▶ [Data rows]
+++++

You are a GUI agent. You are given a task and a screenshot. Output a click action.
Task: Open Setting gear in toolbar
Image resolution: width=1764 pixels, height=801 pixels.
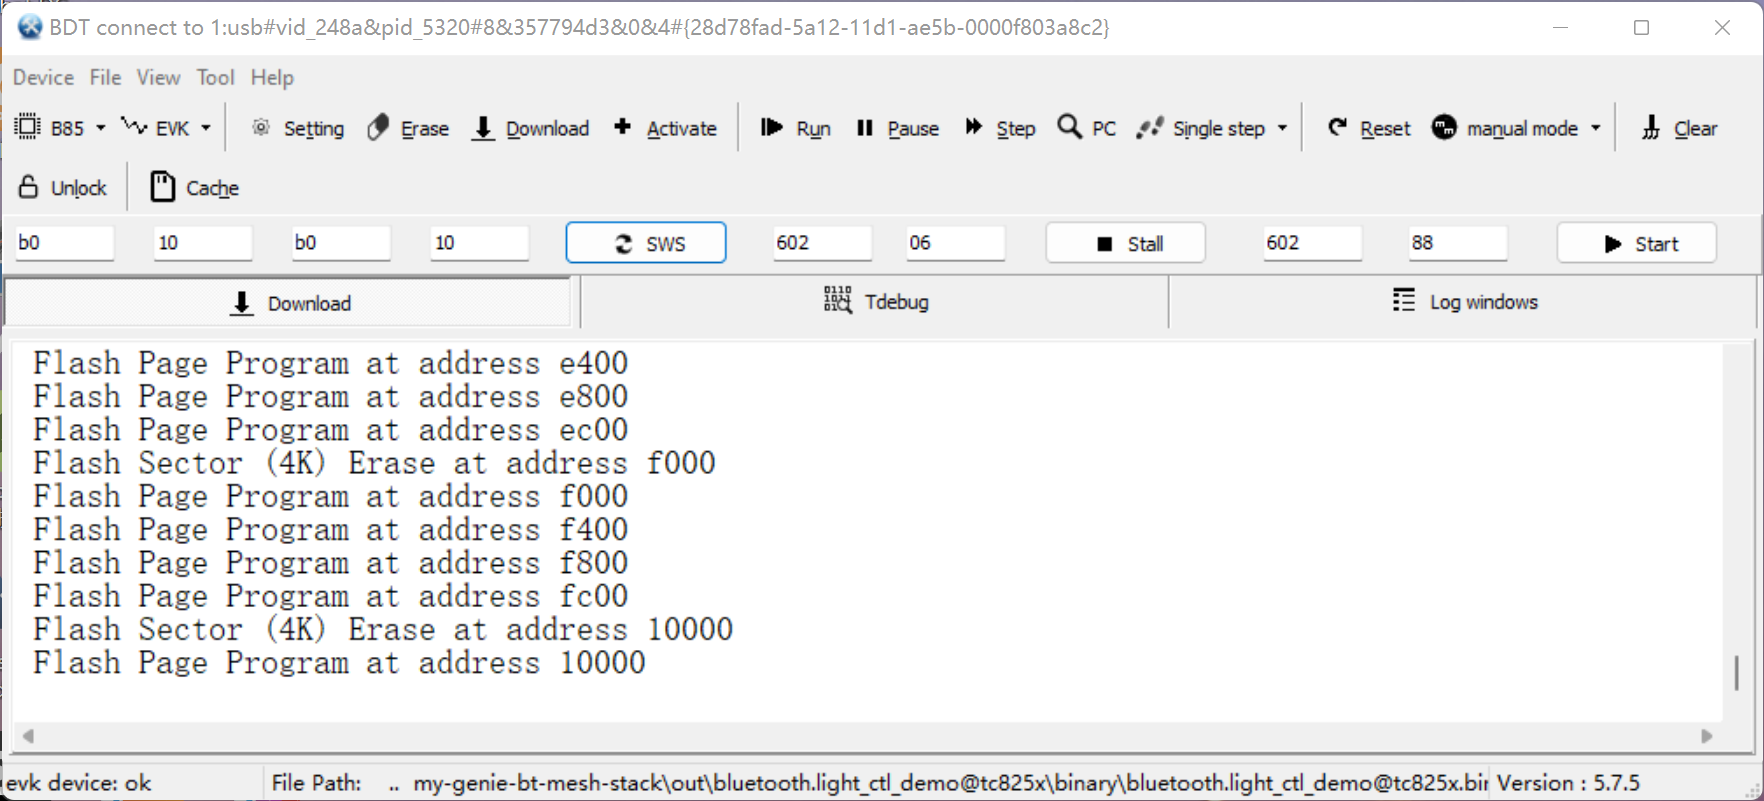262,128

+++++

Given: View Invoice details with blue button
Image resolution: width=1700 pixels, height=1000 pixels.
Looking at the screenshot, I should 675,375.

+++++

▶ [Short task]
Reproduce the data verbatim, starting at the line containing "Given: View Invoice details with blue button" and ending at the line containing "Looking at the screenshot, I should 675,375.".

▶ [Reply]
Given: View Invoice details with blue button
Image resolution: width=1700 pixels, height=1000 pixels.
Looking at the screenshot, I should 675,375.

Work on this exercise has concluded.